LISTING
** START **

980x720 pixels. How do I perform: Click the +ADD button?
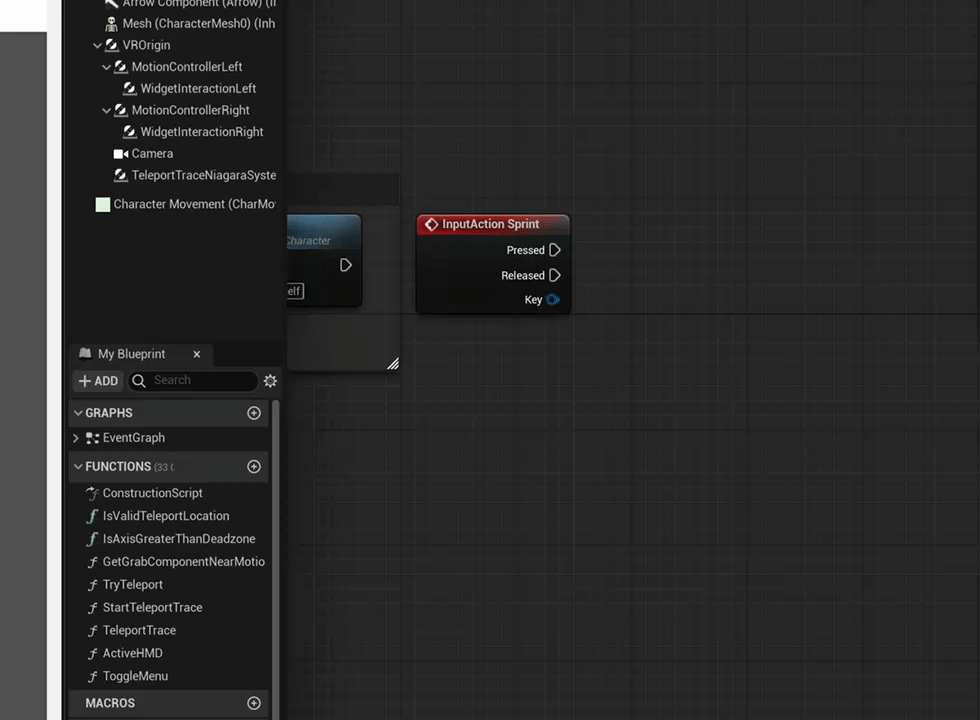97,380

** END **
** START **

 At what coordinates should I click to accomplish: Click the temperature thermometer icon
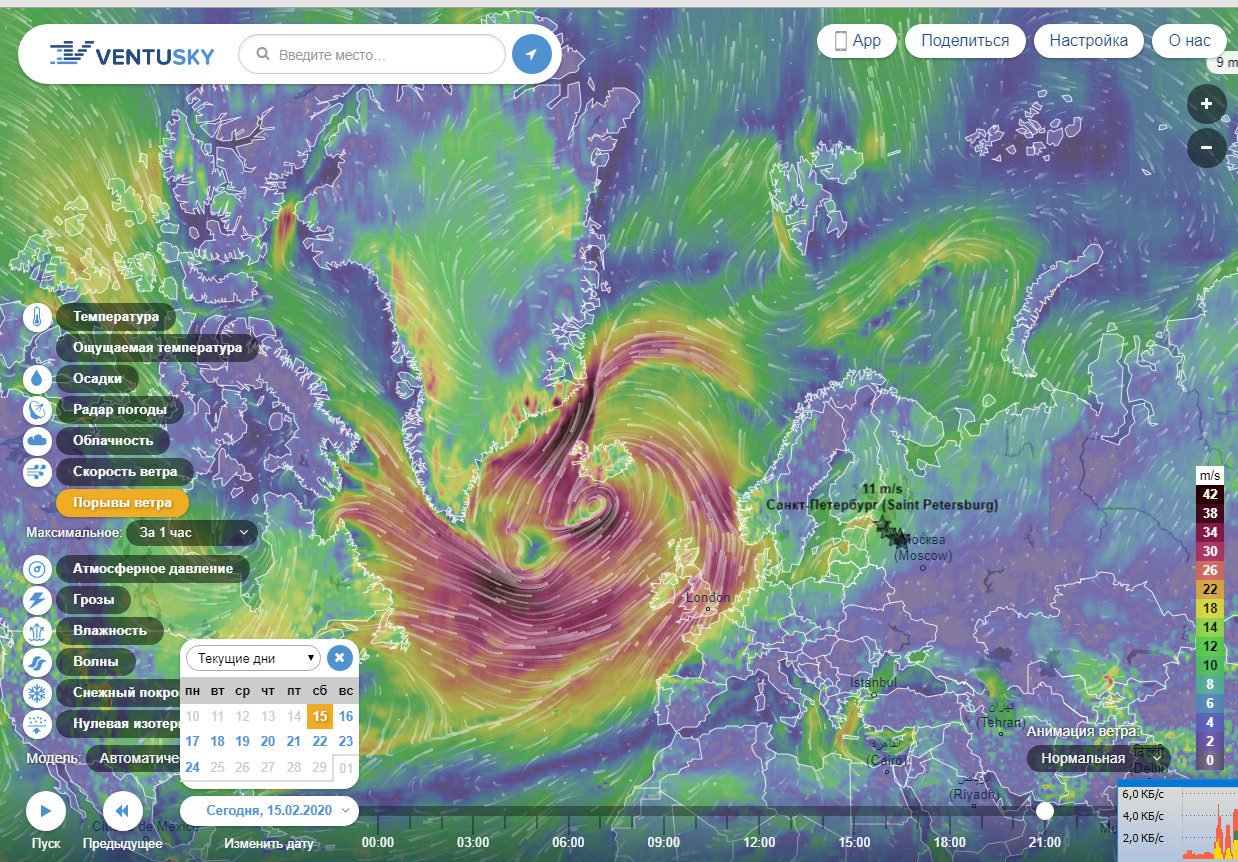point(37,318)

** END **
** START **

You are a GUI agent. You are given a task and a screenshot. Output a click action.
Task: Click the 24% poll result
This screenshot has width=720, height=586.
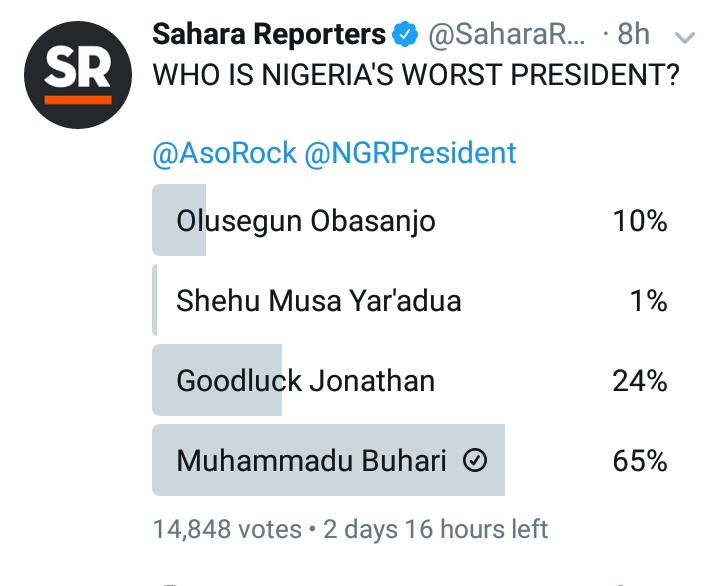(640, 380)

** END **

EXERCISE DIRECTIONS
Reproduce the material word for word, from the line containing "At what coordinates" through the line containing "point(37,318)", both included. Leave the pictures out.

WRITTEN ANSWER
 At what coordinates should I click to accomplish: Click the temperature thermometer icon
point(37,318)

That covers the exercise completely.